In October 1927, a heavily pregnant Lois beside him, he witnesses The Jazz Singer.
Al Jolson is no screen actor—Photoplay has that correct—and those critics who declare it to be little more than an extended Vitaphone disc with pictures are not far off the mark, but the response of the Audience is unlike any he has encountered before. The Audience cheers not only the songs but also the dialogue. The Audience applauds the miracle of speech and movement. What is said, or how it is said, is unimportant. All that is of consequence is that it is said, and the Audience can both see and hear it being said.
Afterward, Lois can’t stop talking about the picture over coffee and pie, as though a Vitaphone needle has injected her also.
But he is ruminating. He is brooding on his craft.
Already this year he and Babe have made some of their most ambitious and successful pictures yet:
Do Detectives Think?
Putting Pants on Philip.
The Battle of the Century.
Call of the Cuckoo.
The Second Hundred Years.
And Hats Off.
It is to Hats Off in particular that he now turns. The new lightweight cameras make the picture possible. They allow Babe and him to be filmed carrying a washing machine up a flight of steps at Vendome Street in Silver Lake, all in the misguided hope of selling it to Anita Garvin. But with sound, that picture could not have been made. He can discern this flaw in The Jazz Singer. The Jazz Singer is fixed to stages. It is filmed theater.
Safety Last! could not have been made in the era of sound.
The General could not have been made in the era of sound.
Sunrise could not have been made in the era of sound.
The Crowd could not have been made in the era of sound.
If talking pictures are to be the new reality—and, once unbound, the genie cannot be returned to the bottle—it means that ambition will be constrained by this technology, at least for a period.
Hal Roach, faced with the prospect of spending money, does what Hal Roach always does under these circumstances. Hal Roach rails. Hal Roach wails. Hal Roach tries to bury his head in the sand, like the ostrich that gave Billie Ritchie cancer.
But even Hal Roach knows.
Hal Roach will spend the money in the end, all for sound.

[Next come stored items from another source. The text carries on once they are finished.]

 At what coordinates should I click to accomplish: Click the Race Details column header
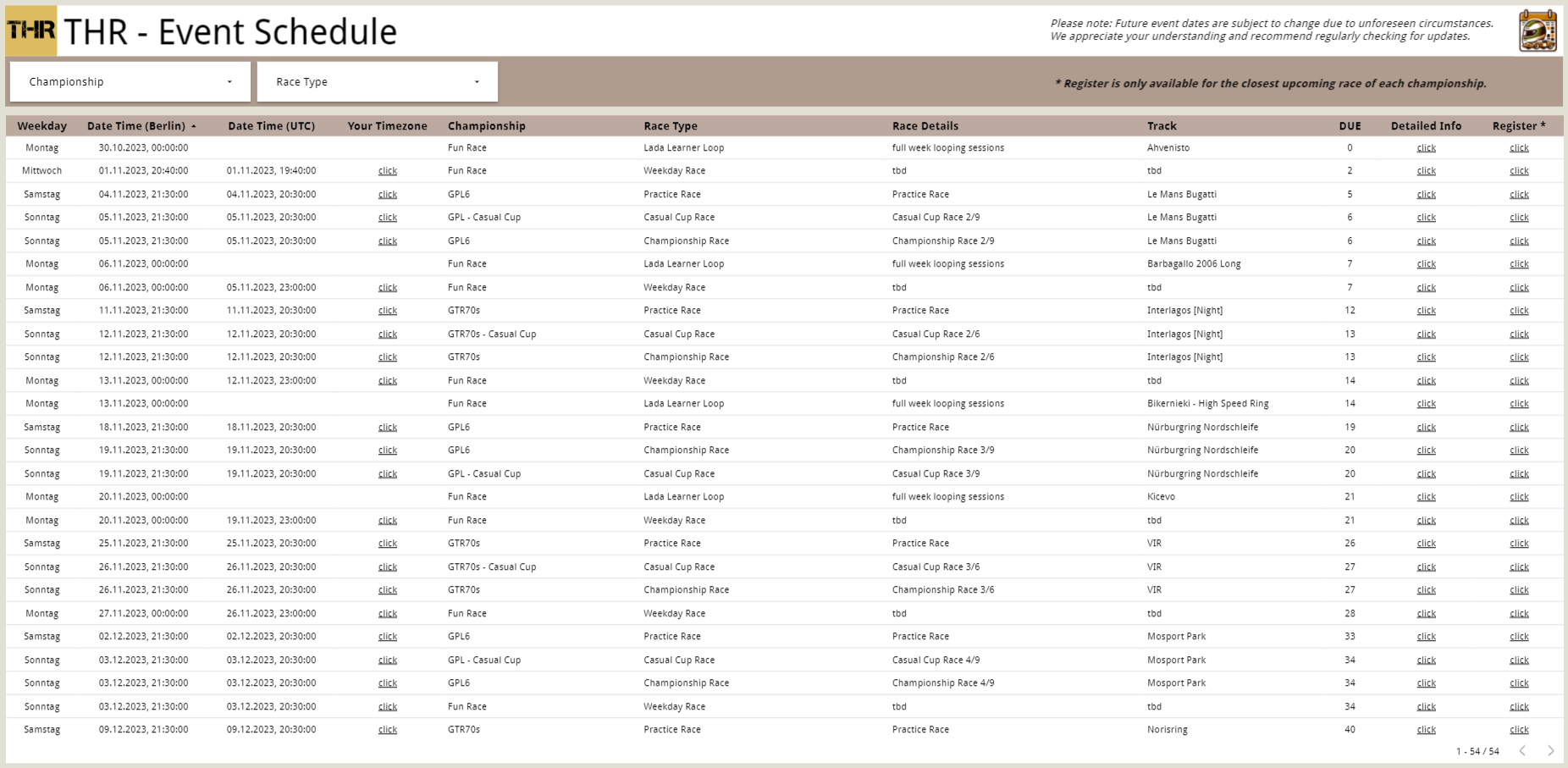[925, 126]
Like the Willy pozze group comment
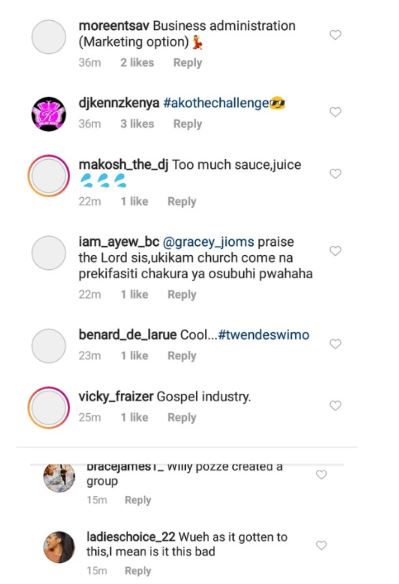Screen dimensions: 399x584 pos(321,474)
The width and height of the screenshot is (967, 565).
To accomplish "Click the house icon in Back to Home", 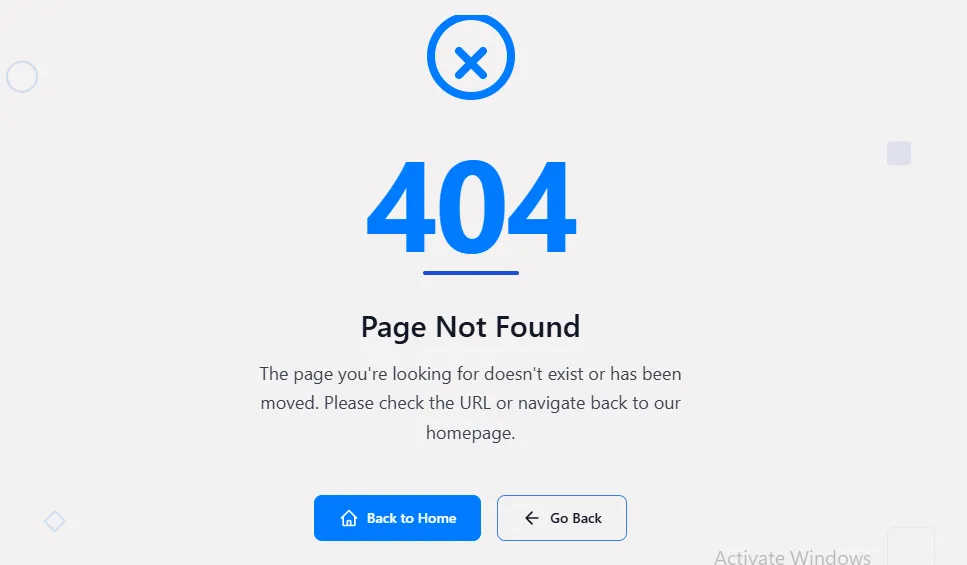I will (349, 518).
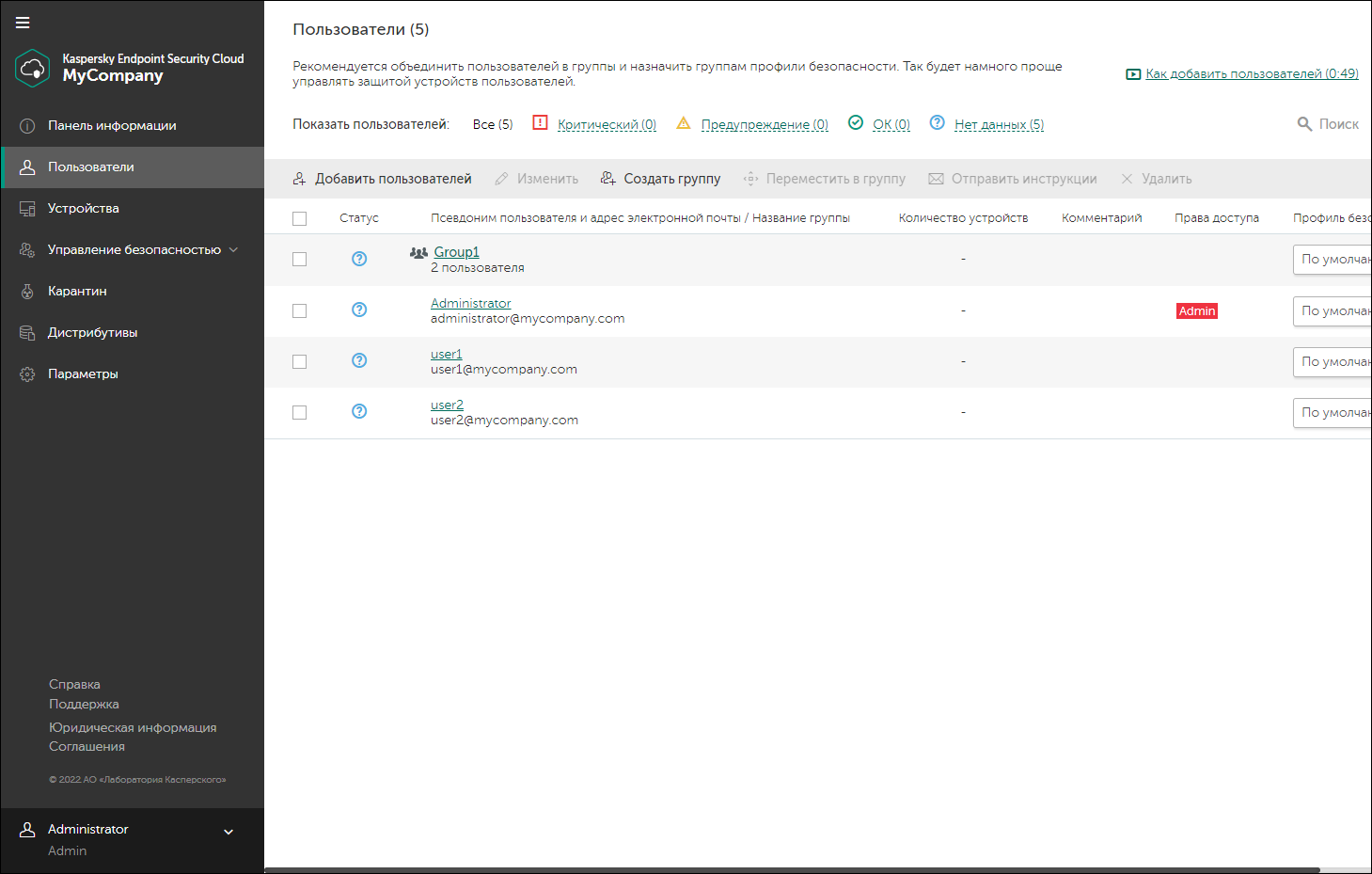
Task: Click the Devices icon in the sidebar
Action: (27, 209)
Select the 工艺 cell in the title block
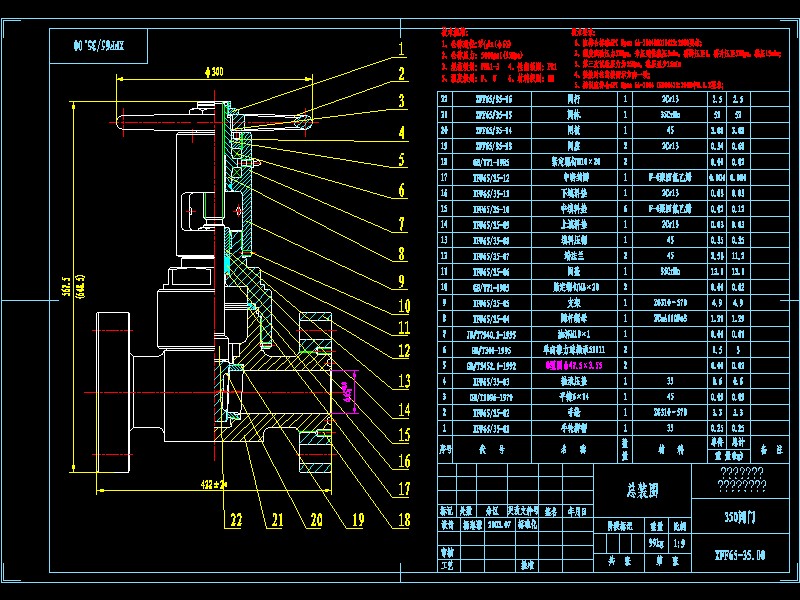Image resolution: width=800 pixels, height=600 pixels. [446, 564]

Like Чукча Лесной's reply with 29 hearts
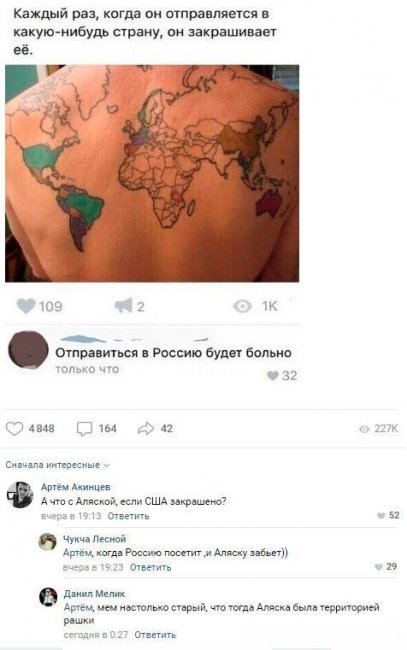point(378,567)
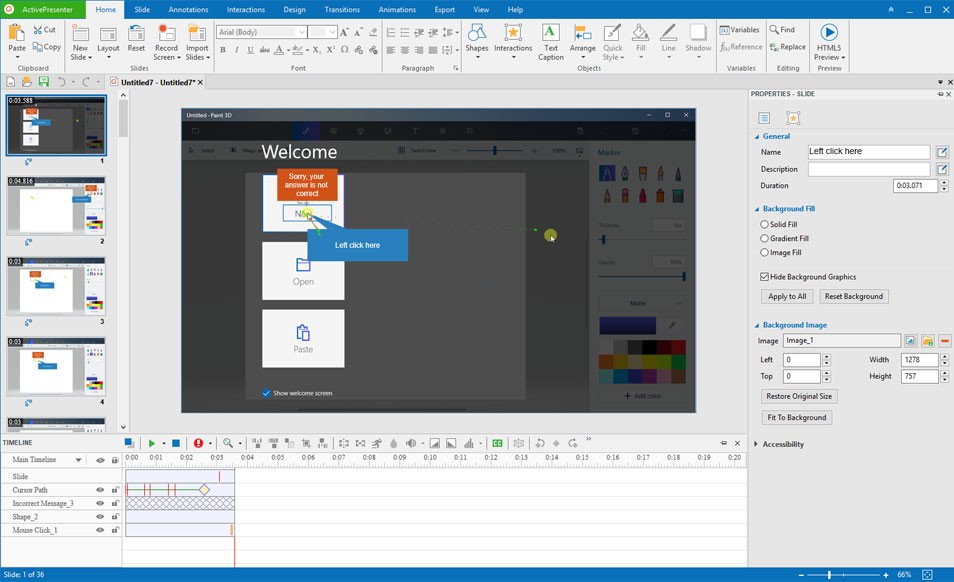Viewport: 954px width, 582px height.
Task: Click the red record button in timeline
Action: pyautogui.click(x=198, y=443)
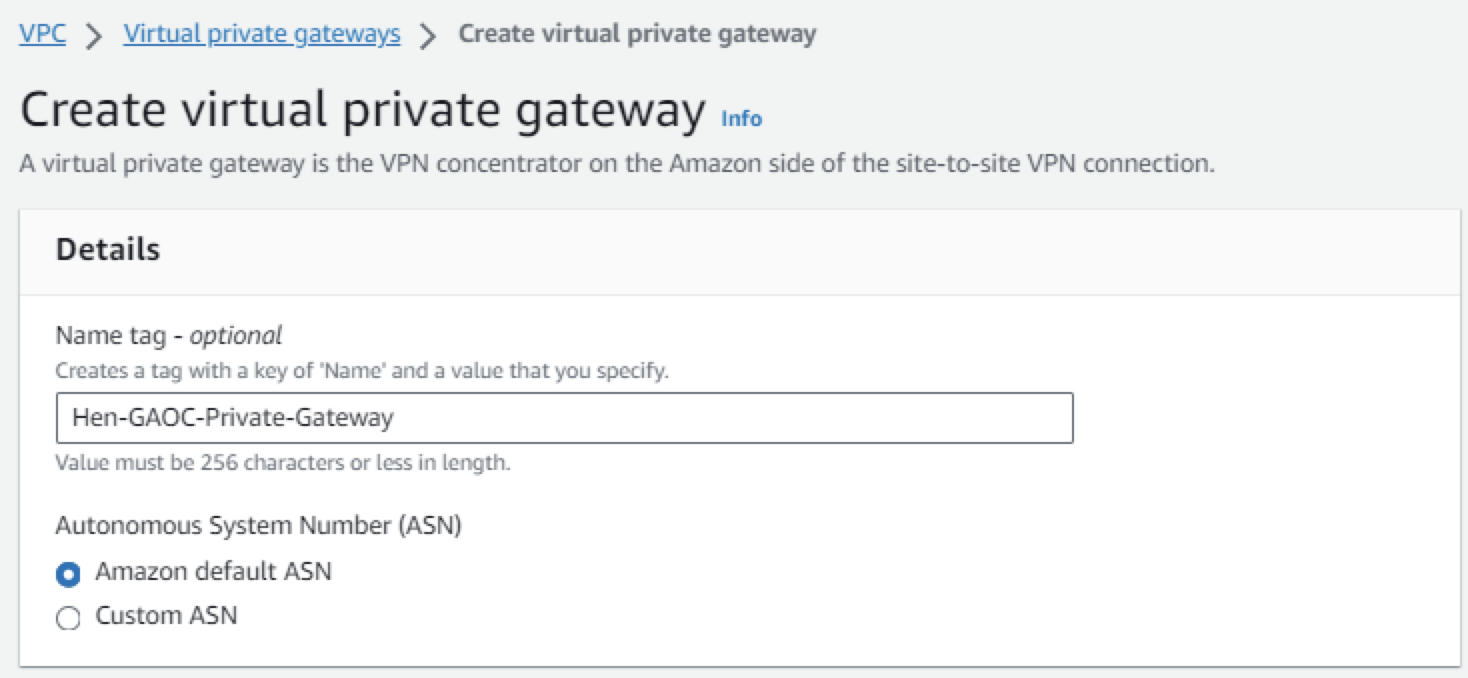Click the Info link beside heading
Viewport: 1468px width, 678px height.
pos(741,119)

He speaks to Babe of it. Babe, too, has witnessed The Jazz Singer. Babe understands.
The problem—if problem it is, if problem it is to be—is that finally, after many years, each has found a character. For him, it is idiocy without harm, stupidity without malice, love without deceit. For Babe, it is a combination of the myth of his father and a version of himself unmoored from self-doubt and liberated from a surfeit of intelligence. Yet each character alone would not be enough: only together, bound by the inability of one to survive without the other, shackled by a desire to escape this interdependence while secretly acknowledging its impossibility, do they come to life.
So this is to be his identity, shared with, and defined by, another. He feels his features settle into the mask. He breathes. There is no sense of constriction or loss.
This is as it should be.
This is right.
Meanwhile, away from the cameras, he and Babe prepare for the day when they may be permitted—or forced—to speak.